DC phagocytosis of microbes engages TLR-MyD88 signaling. A pathway of vesicular traffic is mobilized from MHC-I-rich ERC to TLR ligand (microbe)-carrying phagosomes. ERC-to-phagosome traffic is controlled by TLR-MyD88 signaling. Activation of IKK2 downstream of TLR-MyD88 signaling phosphorylates phagosomal SNAP-23 and stabilizes interactions of ERC R-SNAREs Endobrevin (VAMP8) and Cellubrevin (VAMP3) with phagosomal syntaxin 4 to mediate ERC-phagosome fusion. As a result, MHC-I molecules are delivered specifically to phagosomes carrying the microbial antigens which warrant cross-presentation during infection. This TLR-regulated pathway of cross-presentation favors the presentation of microbial antigens to CD8 T cells in the context of T cell costimulation during infection. Two other pathways of vesicular traffic emanating from the ERGIC and lysosome related organelles contribute additional components necessary for cross-presentation. See text for more details.

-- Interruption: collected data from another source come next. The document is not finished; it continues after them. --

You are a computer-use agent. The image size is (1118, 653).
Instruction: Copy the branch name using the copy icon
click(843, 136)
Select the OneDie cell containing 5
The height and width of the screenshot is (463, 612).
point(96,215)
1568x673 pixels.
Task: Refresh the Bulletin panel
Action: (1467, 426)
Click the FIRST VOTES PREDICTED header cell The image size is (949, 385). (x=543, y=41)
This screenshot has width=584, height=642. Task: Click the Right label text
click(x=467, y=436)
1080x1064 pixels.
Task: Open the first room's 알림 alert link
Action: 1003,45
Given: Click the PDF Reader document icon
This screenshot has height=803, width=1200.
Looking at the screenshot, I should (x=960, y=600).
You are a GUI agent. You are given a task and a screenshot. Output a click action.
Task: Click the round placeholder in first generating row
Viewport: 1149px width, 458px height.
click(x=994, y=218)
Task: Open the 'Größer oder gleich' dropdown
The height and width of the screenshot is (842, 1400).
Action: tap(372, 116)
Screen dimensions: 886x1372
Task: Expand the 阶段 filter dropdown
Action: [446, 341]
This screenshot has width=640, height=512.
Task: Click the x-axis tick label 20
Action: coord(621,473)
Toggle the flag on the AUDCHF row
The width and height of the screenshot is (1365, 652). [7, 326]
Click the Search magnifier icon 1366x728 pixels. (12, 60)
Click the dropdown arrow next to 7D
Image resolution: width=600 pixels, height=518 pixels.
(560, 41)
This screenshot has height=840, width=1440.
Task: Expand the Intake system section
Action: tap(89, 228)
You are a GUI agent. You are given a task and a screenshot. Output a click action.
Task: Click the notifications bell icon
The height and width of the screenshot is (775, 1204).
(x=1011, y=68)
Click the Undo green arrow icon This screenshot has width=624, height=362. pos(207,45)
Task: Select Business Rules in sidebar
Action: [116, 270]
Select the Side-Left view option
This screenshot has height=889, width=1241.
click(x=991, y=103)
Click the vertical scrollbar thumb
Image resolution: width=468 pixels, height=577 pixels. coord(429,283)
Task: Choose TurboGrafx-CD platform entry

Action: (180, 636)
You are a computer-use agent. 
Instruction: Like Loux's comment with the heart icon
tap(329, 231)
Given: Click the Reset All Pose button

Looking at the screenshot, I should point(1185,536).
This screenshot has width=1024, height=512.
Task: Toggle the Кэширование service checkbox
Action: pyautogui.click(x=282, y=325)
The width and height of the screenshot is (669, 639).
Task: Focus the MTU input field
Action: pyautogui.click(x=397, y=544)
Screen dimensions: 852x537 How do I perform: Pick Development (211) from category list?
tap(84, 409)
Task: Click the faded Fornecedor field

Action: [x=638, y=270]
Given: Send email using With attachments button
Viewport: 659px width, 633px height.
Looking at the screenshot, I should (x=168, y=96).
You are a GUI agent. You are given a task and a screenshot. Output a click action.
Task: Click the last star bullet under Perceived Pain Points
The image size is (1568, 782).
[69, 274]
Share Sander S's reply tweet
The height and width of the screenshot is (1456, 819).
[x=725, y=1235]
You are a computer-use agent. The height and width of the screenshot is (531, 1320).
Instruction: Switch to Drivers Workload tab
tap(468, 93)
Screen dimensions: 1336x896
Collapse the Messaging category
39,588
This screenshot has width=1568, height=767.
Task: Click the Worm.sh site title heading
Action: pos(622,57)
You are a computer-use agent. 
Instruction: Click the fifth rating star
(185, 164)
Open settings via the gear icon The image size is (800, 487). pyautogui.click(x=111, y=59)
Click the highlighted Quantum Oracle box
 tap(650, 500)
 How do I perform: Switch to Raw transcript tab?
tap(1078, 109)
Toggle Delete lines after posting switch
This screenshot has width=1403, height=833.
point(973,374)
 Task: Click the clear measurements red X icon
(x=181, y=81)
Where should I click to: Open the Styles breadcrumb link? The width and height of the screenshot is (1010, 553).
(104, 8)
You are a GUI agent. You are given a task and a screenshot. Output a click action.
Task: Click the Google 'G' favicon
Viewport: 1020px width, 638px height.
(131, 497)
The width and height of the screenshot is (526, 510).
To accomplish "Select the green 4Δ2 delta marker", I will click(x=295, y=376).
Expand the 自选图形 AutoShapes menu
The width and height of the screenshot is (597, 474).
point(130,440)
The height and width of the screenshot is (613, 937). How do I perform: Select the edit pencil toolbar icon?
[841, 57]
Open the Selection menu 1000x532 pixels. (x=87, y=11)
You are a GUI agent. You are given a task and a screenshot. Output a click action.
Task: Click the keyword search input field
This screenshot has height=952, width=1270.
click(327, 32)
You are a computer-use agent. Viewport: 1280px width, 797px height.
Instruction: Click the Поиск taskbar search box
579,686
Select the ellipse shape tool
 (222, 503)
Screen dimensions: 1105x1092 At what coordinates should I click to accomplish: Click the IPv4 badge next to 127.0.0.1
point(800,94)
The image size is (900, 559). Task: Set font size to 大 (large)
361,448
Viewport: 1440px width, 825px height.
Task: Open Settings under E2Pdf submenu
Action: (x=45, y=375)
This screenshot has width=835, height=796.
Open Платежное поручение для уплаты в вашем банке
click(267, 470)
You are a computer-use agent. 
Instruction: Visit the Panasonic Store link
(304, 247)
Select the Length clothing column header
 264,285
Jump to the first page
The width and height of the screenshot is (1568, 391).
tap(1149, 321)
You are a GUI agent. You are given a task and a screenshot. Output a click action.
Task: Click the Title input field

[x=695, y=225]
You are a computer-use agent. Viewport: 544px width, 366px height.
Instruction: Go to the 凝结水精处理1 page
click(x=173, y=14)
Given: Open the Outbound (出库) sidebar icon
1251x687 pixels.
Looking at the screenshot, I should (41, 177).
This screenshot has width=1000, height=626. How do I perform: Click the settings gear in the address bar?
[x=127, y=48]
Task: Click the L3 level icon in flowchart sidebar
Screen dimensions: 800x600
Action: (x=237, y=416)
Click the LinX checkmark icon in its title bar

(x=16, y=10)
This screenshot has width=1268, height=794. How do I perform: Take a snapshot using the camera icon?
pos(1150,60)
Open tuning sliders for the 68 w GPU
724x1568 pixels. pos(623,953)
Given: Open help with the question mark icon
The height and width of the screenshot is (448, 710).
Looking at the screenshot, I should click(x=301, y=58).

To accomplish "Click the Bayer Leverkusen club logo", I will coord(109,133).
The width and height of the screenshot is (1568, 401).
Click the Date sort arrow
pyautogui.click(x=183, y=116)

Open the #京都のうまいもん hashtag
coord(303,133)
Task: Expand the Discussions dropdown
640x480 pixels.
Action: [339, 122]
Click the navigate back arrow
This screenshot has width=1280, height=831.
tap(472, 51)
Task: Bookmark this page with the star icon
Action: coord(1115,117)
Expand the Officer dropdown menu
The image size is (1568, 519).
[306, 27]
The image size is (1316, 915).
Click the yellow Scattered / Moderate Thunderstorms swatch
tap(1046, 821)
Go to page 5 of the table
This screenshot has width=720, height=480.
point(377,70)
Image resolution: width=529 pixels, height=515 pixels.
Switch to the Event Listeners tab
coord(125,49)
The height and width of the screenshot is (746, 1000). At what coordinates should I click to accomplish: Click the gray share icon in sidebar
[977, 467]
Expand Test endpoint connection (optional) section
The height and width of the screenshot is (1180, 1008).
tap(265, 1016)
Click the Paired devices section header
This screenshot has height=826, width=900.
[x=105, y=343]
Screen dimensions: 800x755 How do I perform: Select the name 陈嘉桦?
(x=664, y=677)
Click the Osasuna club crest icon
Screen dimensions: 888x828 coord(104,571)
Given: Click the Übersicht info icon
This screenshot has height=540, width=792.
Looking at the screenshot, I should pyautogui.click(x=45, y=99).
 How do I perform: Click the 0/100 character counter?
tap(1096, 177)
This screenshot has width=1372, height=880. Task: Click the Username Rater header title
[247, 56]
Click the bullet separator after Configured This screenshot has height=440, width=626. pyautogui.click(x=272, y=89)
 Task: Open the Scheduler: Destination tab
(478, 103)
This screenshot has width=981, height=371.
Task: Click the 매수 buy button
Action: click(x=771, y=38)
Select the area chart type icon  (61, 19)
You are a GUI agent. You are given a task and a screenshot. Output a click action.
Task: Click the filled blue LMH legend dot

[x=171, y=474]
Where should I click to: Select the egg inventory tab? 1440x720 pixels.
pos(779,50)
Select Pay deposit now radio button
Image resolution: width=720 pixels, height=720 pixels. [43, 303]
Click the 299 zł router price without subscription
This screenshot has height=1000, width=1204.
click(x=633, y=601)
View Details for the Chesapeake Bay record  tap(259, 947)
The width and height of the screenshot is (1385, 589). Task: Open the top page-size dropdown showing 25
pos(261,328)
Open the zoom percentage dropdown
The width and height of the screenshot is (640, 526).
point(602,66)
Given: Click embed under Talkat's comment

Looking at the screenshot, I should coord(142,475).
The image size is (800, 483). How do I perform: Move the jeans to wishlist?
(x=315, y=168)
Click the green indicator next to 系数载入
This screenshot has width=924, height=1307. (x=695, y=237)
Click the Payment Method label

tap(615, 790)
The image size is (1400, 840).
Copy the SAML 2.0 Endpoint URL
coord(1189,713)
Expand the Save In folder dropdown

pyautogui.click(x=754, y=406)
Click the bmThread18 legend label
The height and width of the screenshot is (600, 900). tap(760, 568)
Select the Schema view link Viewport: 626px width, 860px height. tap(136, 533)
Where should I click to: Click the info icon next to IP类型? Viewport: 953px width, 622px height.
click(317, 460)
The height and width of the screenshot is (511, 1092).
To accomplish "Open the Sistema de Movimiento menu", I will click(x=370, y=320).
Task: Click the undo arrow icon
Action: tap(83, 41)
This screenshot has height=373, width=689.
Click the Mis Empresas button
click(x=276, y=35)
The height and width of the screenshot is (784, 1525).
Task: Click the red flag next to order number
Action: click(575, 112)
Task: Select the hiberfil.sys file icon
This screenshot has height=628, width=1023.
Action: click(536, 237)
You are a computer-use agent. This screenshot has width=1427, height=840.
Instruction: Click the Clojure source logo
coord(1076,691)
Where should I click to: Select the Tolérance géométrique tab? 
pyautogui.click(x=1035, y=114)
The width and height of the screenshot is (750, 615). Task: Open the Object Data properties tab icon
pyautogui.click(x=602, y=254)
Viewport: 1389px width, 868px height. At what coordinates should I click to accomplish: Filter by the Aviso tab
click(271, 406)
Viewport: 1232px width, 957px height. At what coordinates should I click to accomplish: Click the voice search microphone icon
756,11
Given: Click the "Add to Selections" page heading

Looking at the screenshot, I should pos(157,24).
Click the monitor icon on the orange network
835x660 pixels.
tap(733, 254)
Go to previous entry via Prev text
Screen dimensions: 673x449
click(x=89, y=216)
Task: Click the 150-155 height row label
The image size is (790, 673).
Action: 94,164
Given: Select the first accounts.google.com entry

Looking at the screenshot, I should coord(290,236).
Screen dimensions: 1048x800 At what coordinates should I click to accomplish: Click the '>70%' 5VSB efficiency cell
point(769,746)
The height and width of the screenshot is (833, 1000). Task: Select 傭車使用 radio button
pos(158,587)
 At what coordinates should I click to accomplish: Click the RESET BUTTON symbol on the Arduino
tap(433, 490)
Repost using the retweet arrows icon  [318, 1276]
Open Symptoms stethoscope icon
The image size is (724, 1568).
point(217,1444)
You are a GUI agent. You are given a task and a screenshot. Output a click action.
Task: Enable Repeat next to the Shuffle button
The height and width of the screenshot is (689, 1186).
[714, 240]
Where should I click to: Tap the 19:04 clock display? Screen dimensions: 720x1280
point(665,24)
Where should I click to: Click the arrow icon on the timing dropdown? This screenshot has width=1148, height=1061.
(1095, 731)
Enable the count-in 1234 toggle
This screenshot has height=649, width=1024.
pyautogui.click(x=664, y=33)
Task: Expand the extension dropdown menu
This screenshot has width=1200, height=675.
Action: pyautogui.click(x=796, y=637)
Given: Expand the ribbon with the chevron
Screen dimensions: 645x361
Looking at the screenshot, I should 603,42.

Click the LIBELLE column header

2. Emergency noncanonical cross-presentation during infection with immune evasive viruses

The proteasome-TAP pathway is considered as the conventional processing route for classic MHC-I presentation. Given the crucial role of TAP in translocating peptides to nascent MHC-I molecules within the ER, many clinically important human viruses such as Herpesviridae and Poxviridae have evolved strategies to block TAP and evade host CD8 T cell responses [7,100,101]. Virally encoded proteins that inhibit TAP mediated peptide transport include Infected Cell Protein 47 (ICP47) encoded by herpes simplex virus (HSV)-1 and HSV-2, US6 encoded by human cytomegalovirus (HCMV), and CPXV012 encoded by cowpox virus [7,100] The ability of cowpox to block TAP is particularly noteworthy as it was used by Edward Jenner in 1796 to effectively vaccinate against smallpox leading to the eventual global eradication of smallpox [102]. Pioneering work by Peter Cresswell and Victor Engelhard showed that TAP-deficient cells can present signal-sequence derived peptides by classical MHC-I [103,104]. Others extended these findings showing presentation of a selective peptide repertoire by TAP-deficient murine and human cells, varying in length, amino acid composition, and binding to both classical MHC-1a and nonclassical MHC-Ib [105–109]. In absence of the dominant proteasome-TAP pathway, peptides are liberated by alternate processing pathways which operate alongside the proteasome as evidenced by the presentation of TAP-independent peptides, albeit at low density, when TAP is functional [103,104,110,111]. Alternate processing of endogenous proteins can be mediated by furin, endopeptidases, aminopeptidases, ER signal peptidase, signal peptide peptidase [112,113] and autophagy [114,115].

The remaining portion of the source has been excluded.